* BEGIN Article *

Functions for handling multiple streams

ffmpeg.concat(streams, v=1, a=1) — concatenates several video or audio streams into one.

ffmpeg.join(streams) — joins streams for parallel processing.

ffmpeg.merge_outputs(outputs) — merges several output streams into a single command.

Global settings

ffmpeg.global_args(flags) — sets global FFmpeg options such as log level or file‑overwrite mode.

Stream methods

Each stream provides a set of methods for modification:

.filter(name, *args, kwargs) — applies the specified filter to the stream.

.overlay(overlay_stream, x, y) — overlays one video stream onto another at the given coordinates.

.audio — selects only the audio track from the stream.

.video — selects only the video track from the stream.

.run(cmd=None, capture_stdout=False, capture_stderr=False, kwargs) — executes the constructed FFmpeg command.

.compile(cmd='ffmpeg', overwrite_output=False) — compiles the stream into a list of command‑line arguments without execution.

* END Article *
* BEGIN Given information *

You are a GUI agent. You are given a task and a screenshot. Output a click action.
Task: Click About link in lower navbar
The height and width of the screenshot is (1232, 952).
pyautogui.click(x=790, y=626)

* END Given information *

**Objective 1:** Transcribe the part of the ffmpeg reference that opens with the words containing "ffmpeg.global_args(flags) — sets global" and closes with "the given coordinates.".
**Objective 2:** Go on with the ffmpeg reference from where it stops.

**Task response 1:**
ffmpeg.global_args(flags) — sets global FFmpeg options such as log level or file‑overwrite mode.

Stream methods

Each stream provides a set of methods for modification:

.filter(name, *args, kwargs) — applies the specified filter to the stream.

.overlay(overlay_stream, x, y) — overlays one video stream onto another at the given coordinates.

**Task response 2:**
.get_args() — returns the argument list that will be passed to FFmpeg.

Table of ffmpeg‑python methods and functions

Category Method / Function Description Main parameters
Stream creation ffmpeg.input() Creates an input stream source, ss, t, format, framerate
  ffmpeg.output() Creates an output stream target, vcodec, acodec, format
  ffmpeg.probe() Analyzes a media file source, select_streams
Stream merging ffmpeg.concat() Concatenates streams v (video), a (audio), unsafe
  ffmpeg.join() Joins streams Streams to join
  ffmpeg.merge_outputs() Merges outputs Multiple output streams
Filtering .filter() Applies a filter name, positional and named arguments
  .video Selects video stream None
  .audio Selects audio stream None
Overlay .overlay() Overlays video overlay_stream, x, y
Execution .run() Runs the command capture_stdout, capture_stderr, overwrite_output
  .compile() Compiles to command cmd, overwrite_output
  .get_args() Gets arguments None
Settings ffmpeg.global_args() Global parameters FFmpeg flags

Detailed review of key methods

ffmpeg.input() — creating an input stream

The input() method supports many parameters for precise data‑reading configuration:

import ffmpeg

# Basic usage
stream = ffmpeg.input('video.mp4')

# With time range
stream = ffmpeg.input('video.mp4', ss=10, t=30)  # from 10 s to 40 s

# Reading from a URL
stream = ffmpeg.input('http://example.com/stream.m3u8')

# Capture from a webcam (Linux)
stream = ffmpeg.input('/dev/video0', format='v4l2', framerate=30, video_size='1280x720')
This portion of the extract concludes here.